#### WHAT YOU HAVE TO DO
Each record that follows must be reproduced exactly.

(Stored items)
=====

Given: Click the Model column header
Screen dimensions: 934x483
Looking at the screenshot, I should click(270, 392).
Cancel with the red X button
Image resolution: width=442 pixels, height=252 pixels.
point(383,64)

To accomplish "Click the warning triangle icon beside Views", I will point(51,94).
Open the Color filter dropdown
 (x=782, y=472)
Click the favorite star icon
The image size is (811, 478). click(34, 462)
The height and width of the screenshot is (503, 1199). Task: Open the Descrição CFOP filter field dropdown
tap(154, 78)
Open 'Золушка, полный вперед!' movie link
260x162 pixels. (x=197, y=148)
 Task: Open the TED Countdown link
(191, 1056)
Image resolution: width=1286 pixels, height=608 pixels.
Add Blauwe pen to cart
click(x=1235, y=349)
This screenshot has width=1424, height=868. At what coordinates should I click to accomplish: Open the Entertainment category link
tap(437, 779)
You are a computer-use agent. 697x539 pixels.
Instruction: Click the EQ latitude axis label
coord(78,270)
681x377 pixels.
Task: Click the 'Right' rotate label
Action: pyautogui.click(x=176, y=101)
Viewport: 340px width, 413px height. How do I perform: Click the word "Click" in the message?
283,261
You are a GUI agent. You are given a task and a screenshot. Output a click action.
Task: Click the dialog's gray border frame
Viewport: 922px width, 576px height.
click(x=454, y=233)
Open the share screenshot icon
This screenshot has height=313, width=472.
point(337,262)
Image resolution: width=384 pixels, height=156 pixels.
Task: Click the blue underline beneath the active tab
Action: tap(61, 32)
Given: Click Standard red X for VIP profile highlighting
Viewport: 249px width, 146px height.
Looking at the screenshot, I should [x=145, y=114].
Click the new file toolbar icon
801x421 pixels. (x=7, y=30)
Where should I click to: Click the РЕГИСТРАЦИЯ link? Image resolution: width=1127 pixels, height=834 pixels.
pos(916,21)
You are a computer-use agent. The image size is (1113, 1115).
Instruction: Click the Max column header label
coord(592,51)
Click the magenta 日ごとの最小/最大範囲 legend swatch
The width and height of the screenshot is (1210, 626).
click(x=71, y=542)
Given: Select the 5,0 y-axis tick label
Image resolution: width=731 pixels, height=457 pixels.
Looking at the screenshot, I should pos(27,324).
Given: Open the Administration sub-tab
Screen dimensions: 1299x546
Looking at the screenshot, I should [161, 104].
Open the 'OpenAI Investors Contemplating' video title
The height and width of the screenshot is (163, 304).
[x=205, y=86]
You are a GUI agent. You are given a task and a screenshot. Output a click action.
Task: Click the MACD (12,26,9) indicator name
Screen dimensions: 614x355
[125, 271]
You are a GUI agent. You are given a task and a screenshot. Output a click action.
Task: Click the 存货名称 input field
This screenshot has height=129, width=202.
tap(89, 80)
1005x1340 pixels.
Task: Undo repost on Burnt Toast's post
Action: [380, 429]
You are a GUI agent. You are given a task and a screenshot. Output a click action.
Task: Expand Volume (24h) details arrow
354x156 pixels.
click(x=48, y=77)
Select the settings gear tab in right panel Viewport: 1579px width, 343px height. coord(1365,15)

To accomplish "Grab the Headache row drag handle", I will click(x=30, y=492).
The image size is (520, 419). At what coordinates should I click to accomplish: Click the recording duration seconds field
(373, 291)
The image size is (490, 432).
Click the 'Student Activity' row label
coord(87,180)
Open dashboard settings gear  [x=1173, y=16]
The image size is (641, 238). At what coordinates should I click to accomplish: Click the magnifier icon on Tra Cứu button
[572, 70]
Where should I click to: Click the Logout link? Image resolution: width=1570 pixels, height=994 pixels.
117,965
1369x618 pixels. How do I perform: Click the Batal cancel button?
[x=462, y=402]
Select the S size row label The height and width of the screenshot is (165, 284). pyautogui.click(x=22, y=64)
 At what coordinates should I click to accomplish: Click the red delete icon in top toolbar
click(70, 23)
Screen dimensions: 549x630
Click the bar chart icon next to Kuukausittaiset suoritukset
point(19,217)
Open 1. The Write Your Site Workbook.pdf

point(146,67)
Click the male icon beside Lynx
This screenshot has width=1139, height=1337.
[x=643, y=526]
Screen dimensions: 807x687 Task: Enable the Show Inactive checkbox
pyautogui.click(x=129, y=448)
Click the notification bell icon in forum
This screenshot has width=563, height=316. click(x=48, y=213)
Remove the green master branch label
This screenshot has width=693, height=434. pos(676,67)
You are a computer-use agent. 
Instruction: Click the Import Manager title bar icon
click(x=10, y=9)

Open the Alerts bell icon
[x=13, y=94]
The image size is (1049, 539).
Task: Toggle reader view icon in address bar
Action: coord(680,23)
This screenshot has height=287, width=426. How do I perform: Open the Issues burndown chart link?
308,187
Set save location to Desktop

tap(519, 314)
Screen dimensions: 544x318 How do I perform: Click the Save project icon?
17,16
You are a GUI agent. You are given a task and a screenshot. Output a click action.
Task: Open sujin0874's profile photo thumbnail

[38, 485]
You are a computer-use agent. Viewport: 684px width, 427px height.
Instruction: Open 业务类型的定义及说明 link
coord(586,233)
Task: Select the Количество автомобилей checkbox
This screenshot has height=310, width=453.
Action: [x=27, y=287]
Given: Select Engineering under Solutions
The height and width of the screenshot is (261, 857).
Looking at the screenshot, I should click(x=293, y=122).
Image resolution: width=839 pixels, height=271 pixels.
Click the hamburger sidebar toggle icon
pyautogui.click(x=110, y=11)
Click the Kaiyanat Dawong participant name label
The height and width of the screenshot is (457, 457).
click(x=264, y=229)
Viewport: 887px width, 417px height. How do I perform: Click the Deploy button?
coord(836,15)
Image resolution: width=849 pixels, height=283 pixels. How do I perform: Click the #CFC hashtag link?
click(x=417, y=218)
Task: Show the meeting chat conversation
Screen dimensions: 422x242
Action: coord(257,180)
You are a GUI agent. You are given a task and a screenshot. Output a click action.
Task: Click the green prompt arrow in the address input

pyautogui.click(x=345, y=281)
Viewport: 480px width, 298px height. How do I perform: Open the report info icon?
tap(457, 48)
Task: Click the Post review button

=====

#### RESULT BELOW
Given: Click the Model column header
Screen dimensions: 934x483
Looking at the screenshot, I should click(270, 392).
Cancel with the red X button
Image resolution: width=442 pixels, height=252 pixels.
point(383,64)

To accomplish "Click the warning triangle icon beside Views", I will point(51,94).
Open the Color filter dropdown
 (x=782, y=472)
Click the favorite star icon
The image size is (811, 478). click(34, 462)
The height and width of the screenshot is (503, 1199). Task: Open the Descrição CFOP filter field dropdown
tap(154, 78)
Open 'Золушка, полный вперед!' movie link
260x162 pixels. (x=197, y=148)
 Task: Open the TED Countdown link
(191, 1056)
Image resolution: width=1286 pixels, height=608 pixels.
Add Blauwe pen to cart
click(x=1235, y=349)
This screenshot has width=1424, height=868. At what coordinates should I click to accomplish: Open the Entertainment category link
tap(437, 779)
You are a computer-use agent. 697x539 pixels.
Instruction: Click the EQ latitude axis label
coord(78,270)
681x377 pixels.
Task: Click the 'Right' rotate label
Action: pyautogui.click(x=176, y=101)
Viewport: 340px width, 413px height. How do I perform: Click the word "Click" in the message?
283,261
You are a GUI agent. You are given a task and a screenshot. Output a click action.
Task: Click the dialog's gray border frame
Viewport: 922px width, 576px height.
click(x=454, y=233)
Open the share screenshot icon
This screenshot has height=313, width=472.
point(337,262)
Image resolution: width=384 pixels, height=156 pixels.
Task: Click the blue underline beneath the active tab
Action: tap(61, 32)
Given: Click Standard red X for VIP profile highlighting
Viewport: 249px width, 146px height.
Looking at the screenshot, I should [x=145, y=114].
Click the new file toolbar icon
801x421 pixels. (x=7, y=30)
Where should I click to: Click the РЕГИСТРАЦИЯ link? Image resolution: width=1127 pixels, height=834 pixels.
pos(916,21)
You are a computer-use agent. The image size is (1113, 1115).
Instruction: Click the Max column header label
coord(592,51)
Click the magenta 日ごとの最小/最大範囲 legend swatch
The width and height of the screenshot is (1210, 626).
click(x=71, y=542)
Given: Select the 5,0 y-axis tick label
Image resolution: width=731 pixels, height=457 pixels.
Looking at the screenshot, I should pos(27,324).
Given: Open the Administration sub-tab
Screen dimensions: 1299x546
Looking at the screenshot, I should [161, 104].
Open the 'OpenAI Investors Contemplating' video title
The height and width of the screenshot is (163, 304).
[x=205, y=86]
You are a GUI agent. You are given a task and a screenshot. Output a click action.
Task: Click the MACD (12,26,9) indicator name
Screen dimensions: 614x355
[125, 271]
You are a GUI agent. You are given a task and a screenshot. Output a click action.
Task: Click the 存货名称 input field
This screenshot has height=129, width=202.
tap(89, 80)
1005x1340 pixels.
Task: Undo repost on Burnt Toast's post
Action: [380, 429]
You are a GUI agent. You are given a task and a screenshot. Output a click action.
Task: Expand Volume (24h) details arrow
354x156 pixels.
click(x=48, y=77)
Select the settings gear tab in right panel Viewport: 1579px width, 343px height. coord(1365,15)

To accomplish "Grab the Headache row drag handle", I will click(x=30, y=492).
The image size is (520, 419). At what coordinates should I click to accomplish: Click the recording duration seconds field
(373, 291)
The image size is (490, 432).
Click the 'Student Activity' row label
coord(87,180)
Open dashboard settings gear  [x=1173, y=16]
The image size is (641, 238). At what coordinates should I click to accomplish: Click the magnifier icon on Tra Cứu button
[572, 70]
Where should I click to: Click the Logout link? Image resolution: width=1570 pixels, height=994 pixels.
117,965
1369x618 pixels. How do I perform: Click the Batal cancel button?
[x=462, y=402]
Select the S size row label The height and width of the screenshot is (165, 284). pyautogui.click(x=22, y=64)
 At what coordinates should I click to accomplish: Click the red delete icon in top toolbar
click(70, 23)
Screen dimensions: 549x630
Click the bar chart icon next to Kuukausittaiset suoritukset
point(19,217)
Open 1. The Write Your Site Workbook.pdf

point(146,67)
Click the male icon beside Lynx
This screenshot has width=1139, height=1337.
[x=643, y=526]
Screen dimensions: 807x687 Task: Enable the Show Inactive checkbox
pyautogui.click(x=129, y=448)
Click the notification bell icon in forum
This screenshot has width=563, height=316. click(x=48, y=213)
Remove the green master branch label
This screenshot has width=693, height=434. pos(676,67)
You are a computer-use agent. 
Instruction: Click the Import Manager title bar icon
click(x=10, y=9)

Open the Alerts bell icon
[x=13, y=94]
The image size is (1049, 539).
Task: Toggle reader view icon in address bar
Action: coord(680,23)
This screenshot has height=287, width=426. How do I perform: Open the Issues burndown chart link?
308,187
Set save location to Desktop

tap(519, 314)
Screen dimensions: 544x318 How do I perform: Click the Save project icon?
17,16
You are a GUI agent. You are given a task and a screenshot. Output a click action.
Task: Open sujin0874's profile photo thumbnail

[38, 485]
You are a computer-use agent. Viewport: 684px width, 427px height.
Instruction: Open 业务类型的定义及说明 link
coord(586,233)
Task: Select the Количество автомобилей checkbox
This screenshot has height=310, width=453.
Action: [x=27, y=287]
Given: Select Engineering under Solutions
The height and width of the screenshot is (261, 857).
Looking at the screenshot, I should click(x=293, y=122).
Image resolution: width=839 pixels, height=271 pixels.
Click the hamburger sidebar toggle icon
pyautogui.click(x=110, y=11)
Click the Kaiyanat Dawong participant name label
The height and width of the screenshot is (457, 457).
click(x=264, y=229)
Viewport: 887px width, 417px height. How do I perform: Click the Deploy button?
coord(836,15)
Image resolution: width=849 pixels, height=283 pixels. How do I perform: Click the #CFC hashtag link?
click(x=417, y=218)
Task: Show the meeting chat conversation
Screen dimensions: 422x242
Action: coord(257,180)
You are a GUI agent. You are given a task and a screenshot. Output a click action.
Task: Click the green prompt arrow in the address input

pyautogui.click(x=345, y=281)
Viewport: 480px width, 298px height. How do I perform: Open the report info icon?
tap(457, 48)
Task: Click the Post review button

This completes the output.